Terkait kekuatan militer gerakan Hamas saat ini, Perdana Menteri Israel, Benjamin Netanyahu, menuduh gerakan Hamas mendapatkan senjata dari Mesir melalui Koridor Philadelphia, perbatasan Rafah di Jalur Gaza dan Sinai di Mesir.

Ia bersikeras untuk tetap menduduki koridor sepanjang perbatasan Mesir dan Jalur Gaza dengan alasan mencegah Hamas mendapatkan sumber senjata.

"Kita semua ingin memulangkan para tahanan, tapi kita tidak boleh meninggalkan poros Philadelphia karena ini adalah jalur hidup dan jalan keluar Hamas," kata Netanyahu yang dikutip oleh Israel Hayom, Senin (2/9/2024).

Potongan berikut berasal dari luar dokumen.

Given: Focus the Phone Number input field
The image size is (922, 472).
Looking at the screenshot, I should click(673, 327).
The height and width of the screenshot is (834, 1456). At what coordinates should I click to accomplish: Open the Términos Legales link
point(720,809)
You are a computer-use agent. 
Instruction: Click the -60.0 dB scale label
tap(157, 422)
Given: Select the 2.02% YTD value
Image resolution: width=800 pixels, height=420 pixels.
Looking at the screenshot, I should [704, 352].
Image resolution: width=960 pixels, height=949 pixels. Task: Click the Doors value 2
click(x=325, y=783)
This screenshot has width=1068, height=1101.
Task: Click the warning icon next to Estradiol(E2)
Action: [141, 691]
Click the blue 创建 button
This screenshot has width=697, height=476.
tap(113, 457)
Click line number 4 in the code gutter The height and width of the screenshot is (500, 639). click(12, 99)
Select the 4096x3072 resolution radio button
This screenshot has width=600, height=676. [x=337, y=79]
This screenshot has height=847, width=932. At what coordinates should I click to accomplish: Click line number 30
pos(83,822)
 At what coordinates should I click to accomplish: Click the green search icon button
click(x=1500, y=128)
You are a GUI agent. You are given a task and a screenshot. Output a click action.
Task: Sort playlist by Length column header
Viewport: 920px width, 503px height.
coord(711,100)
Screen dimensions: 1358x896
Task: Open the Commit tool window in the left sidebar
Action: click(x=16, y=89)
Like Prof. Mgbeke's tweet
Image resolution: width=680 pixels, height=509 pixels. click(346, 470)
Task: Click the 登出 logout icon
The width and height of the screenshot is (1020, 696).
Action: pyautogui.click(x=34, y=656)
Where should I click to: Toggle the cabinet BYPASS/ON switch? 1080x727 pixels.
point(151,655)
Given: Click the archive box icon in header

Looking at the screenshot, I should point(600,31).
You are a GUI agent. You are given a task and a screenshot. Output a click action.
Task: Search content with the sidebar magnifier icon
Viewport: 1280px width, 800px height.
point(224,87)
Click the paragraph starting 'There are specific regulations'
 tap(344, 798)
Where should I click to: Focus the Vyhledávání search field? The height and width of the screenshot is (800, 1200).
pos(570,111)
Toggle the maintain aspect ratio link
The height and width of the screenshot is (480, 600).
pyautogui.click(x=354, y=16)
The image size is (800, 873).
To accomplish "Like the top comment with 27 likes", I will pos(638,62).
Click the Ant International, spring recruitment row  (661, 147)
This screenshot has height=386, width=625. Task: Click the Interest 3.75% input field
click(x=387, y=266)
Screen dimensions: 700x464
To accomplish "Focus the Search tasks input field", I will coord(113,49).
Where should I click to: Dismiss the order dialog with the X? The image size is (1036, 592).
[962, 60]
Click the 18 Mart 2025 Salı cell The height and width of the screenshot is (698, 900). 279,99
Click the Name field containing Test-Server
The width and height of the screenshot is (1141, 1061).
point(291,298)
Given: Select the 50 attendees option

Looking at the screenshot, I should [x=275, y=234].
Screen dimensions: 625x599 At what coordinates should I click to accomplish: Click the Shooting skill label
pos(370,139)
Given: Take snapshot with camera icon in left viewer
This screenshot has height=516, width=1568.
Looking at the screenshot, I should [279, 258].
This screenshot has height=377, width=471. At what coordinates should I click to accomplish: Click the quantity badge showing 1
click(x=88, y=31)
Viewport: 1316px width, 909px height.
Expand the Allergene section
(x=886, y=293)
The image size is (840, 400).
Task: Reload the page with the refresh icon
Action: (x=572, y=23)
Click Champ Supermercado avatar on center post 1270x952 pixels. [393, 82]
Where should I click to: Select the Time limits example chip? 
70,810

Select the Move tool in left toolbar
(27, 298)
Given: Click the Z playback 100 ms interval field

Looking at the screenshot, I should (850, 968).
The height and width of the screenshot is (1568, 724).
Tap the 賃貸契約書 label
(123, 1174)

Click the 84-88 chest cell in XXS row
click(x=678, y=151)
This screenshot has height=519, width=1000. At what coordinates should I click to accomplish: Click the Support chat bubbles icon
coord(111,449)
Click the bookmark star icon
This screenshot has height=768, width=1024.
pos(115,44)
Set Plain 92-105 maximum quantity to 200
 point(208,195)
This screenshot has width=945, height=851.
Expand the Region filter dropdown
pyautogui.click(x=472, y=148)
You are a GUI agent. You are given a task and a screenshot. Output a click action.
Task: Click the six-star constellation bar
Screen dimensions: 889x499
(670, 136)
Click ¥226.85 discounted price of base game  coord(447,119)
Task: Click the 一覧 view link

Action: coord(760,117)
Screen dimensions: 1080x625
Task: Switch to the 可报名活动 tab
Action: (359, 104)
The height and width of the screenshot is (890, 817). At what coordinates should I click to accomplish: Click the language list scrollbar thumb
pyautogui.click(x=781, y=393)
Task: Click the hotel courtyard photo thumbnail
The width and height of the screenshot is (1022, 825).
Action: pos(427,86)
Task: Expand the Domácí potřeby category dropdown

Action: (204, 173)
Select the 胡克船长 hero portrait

“Kami berhati-hati untuk tidak membiarkan apa pun memasuki Gaza dari pihak kami, namun mereka mempersenjatai diri melalui Poros Philadelphia-Mesir,” lanjutnya.

Netanyahu mengecam pihak yang menentang keputusannya untuk tetap menduduki perbatasan itu.

"Mereka memberi tahu kami: Tinggalkan Poros Philadelphia selama 42 hari, dan saya katakan jika kami melakukan itu, kami tidak akan kembali ke sana bahkan setelah 42 tahun," katanya.

"Poros kejahatan yang dipimpin oleh Iran masih melekat ke Koridor Philadelphia, dan kami tidak akan menyerahkan kendali atasnya," tambahnya.

Kantor Perdana Menteri Israel berulang kali mengatakan Netanyahu bersikeras bahwa Israel akan secara efektif tetap berada di Koridor Philadelphia, mulai dari penyeberangan Kerem Shalom hingga laut, seperti diberitakan Sky News.

Koridor tersebut, yang panjangnya sekitar 14 kilometer dan terletak di perbatasan antara Jalur Gaza dan Mesir, merupakan titik perdebatan utama dalam negosiasi gencatan senjata, karena Israel mengerahkan pasukannya di sana sejak Mei lalu dan menolak untuk mundur.

Sementara itu, sumber Mesir menolak keputusan Netanyahu untuk tetap menduduki Koridor Philadelphia, yang sebelumnya dikendalikan oleh Mesir.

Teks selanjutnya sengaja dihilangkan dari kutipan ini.